In the following example, can the segment joining the given point form a triangle? If triangle is formed, state the type of the triangle considering side of the triangle.

 P(–2, –6) , Q(–4, –2), R(–5, 0)

Answer 1

 P(–2, –6) , Q(–4, –2), R(–5, 0)

By distance formula,

\[\mathrm{d}(\mathrm{P},\mathrm{Q}) = \sqrt{(x_{2}-x_{1})^{2}+(y_{2}-y_{1})^{2}}\]
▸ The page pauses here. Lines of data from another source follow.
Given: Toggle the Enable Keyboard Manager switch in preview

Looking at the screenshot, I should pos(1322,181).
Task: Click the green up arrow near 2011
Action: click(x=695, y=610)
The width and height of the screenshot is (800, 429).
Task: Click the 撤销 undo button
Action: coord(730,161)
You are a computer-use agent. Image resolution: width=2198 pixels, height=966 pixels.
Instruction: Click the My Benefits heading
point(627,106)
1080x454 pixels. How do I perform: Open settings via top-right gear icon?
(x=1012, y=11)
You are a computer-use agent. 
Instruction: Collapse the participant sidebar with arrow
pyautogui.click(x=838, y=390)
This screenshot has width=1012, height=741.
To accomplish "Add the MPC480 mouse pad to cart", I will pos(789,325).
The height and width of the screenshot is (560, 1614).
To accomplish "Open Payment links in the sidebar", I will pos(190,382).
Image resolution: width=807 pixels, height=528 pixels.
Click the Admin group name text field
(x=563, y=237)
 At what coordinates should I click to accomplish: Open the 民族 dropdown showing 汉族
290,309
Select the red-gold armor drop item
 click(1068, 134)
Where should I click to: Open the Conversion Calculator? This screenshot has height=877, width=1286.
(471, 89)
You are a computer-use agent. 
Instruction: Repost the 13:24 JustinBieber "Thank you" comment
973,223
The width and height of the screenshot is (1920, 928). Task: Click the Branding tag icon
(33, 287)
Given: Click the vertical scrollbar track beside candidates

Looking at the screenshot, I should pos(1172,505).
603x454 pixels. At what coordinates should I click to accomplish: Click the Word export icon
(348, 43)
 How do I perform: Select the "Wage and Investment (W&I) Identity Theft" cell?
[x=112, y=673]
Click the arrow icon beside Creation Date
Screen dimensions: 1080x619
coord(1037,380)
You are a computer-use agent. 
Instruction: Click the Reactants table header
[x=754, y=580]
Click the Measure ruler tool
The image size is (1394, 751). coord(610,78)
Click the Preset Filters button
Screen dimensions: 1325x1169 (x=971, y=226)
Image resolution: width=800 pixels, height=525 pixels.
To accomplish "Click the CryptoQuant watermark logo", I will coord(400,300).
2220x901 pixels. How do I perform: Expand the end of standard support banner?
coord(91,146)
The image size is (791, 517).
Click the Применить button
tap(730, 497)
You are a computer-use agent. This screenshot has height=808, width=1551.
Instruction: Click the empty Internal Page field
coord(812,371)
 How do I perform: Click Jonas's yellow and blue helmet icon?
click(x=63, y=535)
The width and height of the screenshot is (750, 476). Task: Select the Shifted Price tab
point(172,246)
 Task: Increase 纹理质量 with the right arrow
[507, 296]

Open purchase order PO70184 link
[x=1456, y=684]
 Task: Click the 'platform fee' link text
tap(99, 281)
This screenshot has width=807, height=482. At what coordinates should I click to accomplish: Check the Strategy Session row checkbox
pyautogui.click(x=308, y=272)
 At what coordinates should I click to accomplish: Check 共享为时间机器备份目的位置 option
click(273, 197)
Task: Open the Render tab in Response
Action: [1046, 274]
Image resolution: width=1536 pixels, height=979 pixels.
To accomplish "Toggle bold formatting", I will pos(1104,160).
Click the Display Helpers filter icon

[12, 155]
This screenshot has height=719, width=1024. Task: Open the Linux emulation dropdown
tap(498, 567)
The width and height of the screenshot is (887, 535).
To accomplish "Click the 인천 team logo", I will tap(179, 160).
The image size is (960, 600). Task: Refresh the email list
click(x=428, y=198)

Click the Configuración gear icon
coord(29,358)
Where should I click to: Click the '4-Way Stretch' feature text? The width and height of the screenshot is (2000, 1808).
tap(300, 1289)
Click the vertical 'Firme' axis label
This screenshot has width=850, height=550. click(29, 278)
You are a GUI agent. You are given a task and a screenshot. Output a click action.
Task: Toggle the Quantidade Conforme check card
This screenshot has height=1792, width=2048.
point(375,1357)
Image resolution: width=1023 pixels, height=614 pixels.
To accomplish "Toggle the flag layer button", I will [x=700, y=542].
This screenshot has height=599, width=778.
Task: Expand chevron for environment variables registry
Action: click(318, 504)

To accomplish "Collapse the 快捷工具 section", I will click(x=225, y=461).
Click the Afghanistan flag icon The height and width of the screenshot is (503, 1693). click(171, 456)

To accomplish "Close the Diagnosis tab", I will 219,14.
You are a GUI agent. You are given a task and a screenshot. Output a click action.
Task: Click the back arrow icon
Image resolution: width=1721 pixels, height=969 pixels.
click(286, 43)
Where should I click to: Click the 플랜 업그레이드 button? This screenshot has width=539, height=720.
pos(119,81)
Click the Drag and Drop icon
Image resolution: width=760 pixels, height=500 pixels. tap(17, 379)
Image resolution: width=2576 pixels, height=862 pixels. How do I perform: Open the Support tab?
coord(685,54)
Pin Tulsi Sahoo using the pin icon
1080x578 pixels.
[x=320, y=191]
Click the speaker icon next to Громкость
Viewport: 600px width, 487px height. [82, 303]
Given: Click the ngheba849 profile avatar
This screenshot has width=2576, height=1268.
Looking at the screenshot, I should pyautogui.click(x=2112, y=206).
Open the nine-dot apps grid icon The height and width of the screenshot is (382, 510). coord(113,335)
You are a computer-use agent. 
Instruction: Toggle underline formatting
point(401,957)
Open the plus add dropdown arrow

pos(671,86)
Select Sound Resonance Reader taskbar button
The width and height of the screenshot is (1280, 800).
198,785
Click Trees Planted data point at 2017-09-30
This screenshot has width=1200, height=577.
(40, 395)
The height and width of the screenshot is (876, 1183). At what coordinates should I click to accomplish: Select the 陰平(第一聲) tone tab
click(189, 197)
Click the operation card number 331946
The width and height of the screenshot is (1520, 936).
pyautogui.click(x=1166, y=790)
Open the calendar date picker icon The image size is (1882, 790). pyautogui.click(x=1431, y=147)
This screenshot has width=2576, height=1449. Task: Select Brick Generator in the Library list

= \[\sqrt{[-4-(-2)]^{2}+[-2-(-6)]^{2}}\]

= \[\sqrt{\left(-4+2\right)^{2}+\left(-2+6\right)^{2}}\]

= \[\sqrt{\left(-2\right)^{2}+4^{2}}\]

= \[\sqrt{4+16}\]

= \[\sqrt{20}\]

∴ d(P, Q) = \[2\sqrt{5}\]          ...(i)

\[\mathrm{d}(\mathrm{Q},\mathrm{R})=\sqrt{(x_{2}-x_{1})^{2}+(y_{2}-y_{1})^{2}}\]

= \[\sqrt{\left[-5-(-4)\right]^{2}+\left[0-(-2)\right]^{2}}\]

= \[\sqrt{\left(-5+4\right)^{2}+\left(0+2\right)^{2}}\]

= \[\sqrt{(-1)^{2}+2^{2}}\]

= \[\sqrt{1 + 4}\]

∴ d(Q, R) = \[\sqrt{5}\]           ...(ii)

\[\mathrm{d}(\mathrm{P},\mathrm{R})= \sqrt{\left(x_{2}-x_{1}\right)^{2}+\left(y_{2}-y_{1}\right)^{2}}\]

= \[\sqrt{\left[-5-(-2)\right]^{2}+\left[0-(-6)\right]^{2}}\]

= \[\sqrt{\left(-5+2\right)^{2}+\left(0+6\right)^{2}}\]

= \[\sqrt{\left(-3\right)^{2}+6^{2}}\]

= \[\sqrt{9 + 36}\]

= \[\sqrt{45}\]

= \[3\sqrt{5}\]

∴ d (P, R) = \[3\sqrt{5}\]           ...(iii)

On adding (i) and (ii),

∴ d(P, Q) + d(Q, R) = \[2\sqrt{5}\] + \[\sqrt{5}\] 

= \[3\sqrt{5}\]

∴ d(P, Q) + d(Q, R) = d (P, R)          …[From (iii)]

∴ Points P, Q, and R are collinear points.

We cannot construct a triangle through 3 collinear points.

∴ The segments joining the points P, Q and R will not form a triangle.